How would you feel if your employer took funds meant for your health insurance and spent them on partisan politics? Sadly, this is a reality for thousands of teachers in Philadelphia.
Evan Grossman of Watchdog.org has the story:
Every year, the [School District of Philadelphia] is bound by its contract with the Philadelphia Federation of Teachers to pay more than $69 million for employee health care benefits.
The payments come in increments of $167.41 per teacher every two weeks during the school year, adding up to some $4,352 annually for each of the PFT’s 16,000 members. Those funds come from a pool of state and local taxes. The PFT’s Health and Welfare Fund receives a chunk of that money, which is earmarked for supplemental benefits, such as dental and vision, along with other programs like life insurance and its annual educational conference, which will be held in March 2016.

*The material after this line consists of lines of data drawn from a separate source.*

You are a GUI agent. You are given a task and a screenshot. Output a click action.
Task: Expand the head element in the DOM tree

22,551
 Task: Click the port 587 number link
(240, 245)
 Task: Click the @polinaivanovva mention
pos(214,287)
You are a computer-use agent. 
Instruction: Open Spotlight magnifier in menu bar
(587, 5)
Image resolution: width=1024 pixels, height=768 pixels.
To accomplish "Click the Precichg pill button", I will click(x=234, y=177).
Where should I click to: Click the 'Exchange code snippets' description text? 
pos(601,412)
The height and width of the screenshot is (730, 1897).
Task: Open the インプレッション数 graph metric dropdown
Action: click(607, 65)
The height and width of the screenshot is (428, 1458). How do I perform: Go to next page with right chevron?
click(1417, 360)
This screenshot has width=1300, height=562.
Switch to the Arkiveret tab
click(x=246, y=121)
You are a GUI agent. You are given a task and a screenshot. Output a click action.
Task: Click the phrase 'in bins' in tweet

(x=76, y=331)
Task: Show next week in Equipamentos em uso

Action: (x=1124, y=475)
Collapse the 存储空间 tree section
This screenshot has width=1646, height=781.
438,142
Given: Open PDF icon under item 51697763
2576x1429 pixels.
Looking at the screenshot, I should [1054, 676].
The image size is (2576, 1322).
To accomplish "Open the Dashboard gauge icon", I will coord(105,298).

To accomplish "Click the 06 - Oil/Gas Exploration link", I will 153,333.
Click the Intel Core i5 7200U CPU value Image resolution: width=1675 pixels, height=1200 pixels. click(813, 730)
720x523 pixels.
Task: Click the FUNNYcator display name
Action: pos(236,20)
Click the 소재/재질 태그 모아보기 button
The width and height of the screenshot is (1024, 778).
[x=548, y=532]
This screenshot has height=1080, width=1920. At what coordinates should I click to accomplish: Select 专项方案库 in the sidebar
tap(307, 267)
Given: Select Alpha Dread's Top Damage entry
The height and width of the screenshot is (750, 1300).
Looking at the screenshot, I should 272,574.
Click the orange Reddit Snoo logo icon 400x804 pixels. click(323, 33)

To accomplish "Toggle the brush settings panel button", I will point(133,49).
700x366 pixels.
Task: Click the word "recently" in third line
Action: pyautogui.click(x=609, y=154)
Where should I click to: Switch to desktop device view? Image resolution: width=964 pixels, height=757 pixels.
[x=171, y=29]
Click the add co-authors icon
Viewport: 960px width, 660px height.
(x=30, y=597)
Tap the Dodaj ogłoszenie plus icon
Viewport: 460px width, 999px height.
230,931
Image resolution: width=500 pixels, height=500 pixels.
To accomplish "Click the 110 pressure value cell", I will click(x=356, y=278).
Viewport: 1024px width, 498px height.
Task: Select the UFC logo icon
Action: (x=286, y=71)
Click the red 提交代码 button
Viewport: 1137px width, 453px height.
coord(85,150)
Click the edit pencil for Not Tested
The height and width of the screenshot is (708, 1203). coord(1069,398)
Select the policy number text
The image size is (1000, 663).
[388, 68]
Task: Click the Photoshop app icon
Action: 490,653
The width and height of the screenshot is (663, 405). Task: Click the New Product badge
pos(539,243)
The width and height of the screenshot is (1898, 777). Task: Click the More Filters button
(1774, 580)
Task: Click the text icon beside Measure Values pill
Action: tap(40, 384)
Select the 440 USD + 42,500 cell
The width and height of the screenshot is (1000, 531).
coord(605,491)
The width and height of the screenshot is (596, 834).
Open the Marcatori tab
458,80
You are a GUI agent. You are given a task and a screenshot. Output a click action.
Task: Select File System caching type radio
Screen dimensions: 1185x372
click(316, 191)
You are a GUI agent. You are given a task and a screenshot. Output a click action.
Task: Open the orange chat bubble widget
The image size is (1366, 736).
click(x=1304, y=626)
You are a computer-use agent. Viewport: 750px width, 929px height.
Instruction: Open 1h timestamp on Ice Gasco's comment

The Watchdog investigation found that more than $6 million from that fund was loaned, interest-free, to the union’s bleeding building fund, where it appears to have been spent on building maintenance and upgrades. According to Internal Revenue Service filings completed by the union, that money may never be paid back.
Part of the cash, loaned in five separate installments, was also used to subsidize the rent of the Jewish Labor Committee.
While teachers are working hard in the classroom, the Philadelphia Federation of Teachers (PFT) is secretly draining their insurance fund to subsidize politics and facilities upgrades.
Philadelphia is one of only two school districts in the state where teachers enjoy no-cost health insurance—generous benefits unheard of in the private sector. When Philadelphia’s School Reform Commission attempted to restore fiscal sanity to the money-bleeding district by asking for modest health cost sharing, the union responded with a lawsuit. The union’s refusal to accept even minor health care concessions is more remarkable given that millions of dollars from the Health and Welfare Fund are not even spent on health insurance.
As long as the Health and Welfare Fund serves as a slush fund for political activity, union leaders will fight tooth and nail to retain their unique taxpayer-funded health care privileges.
Of course, this isn’t the first time PFT leadership has used students and teachers as pawns in a larger political game. And it likely won’t be last—at least until government unions are more transparent in their operations and more accountable to their membership.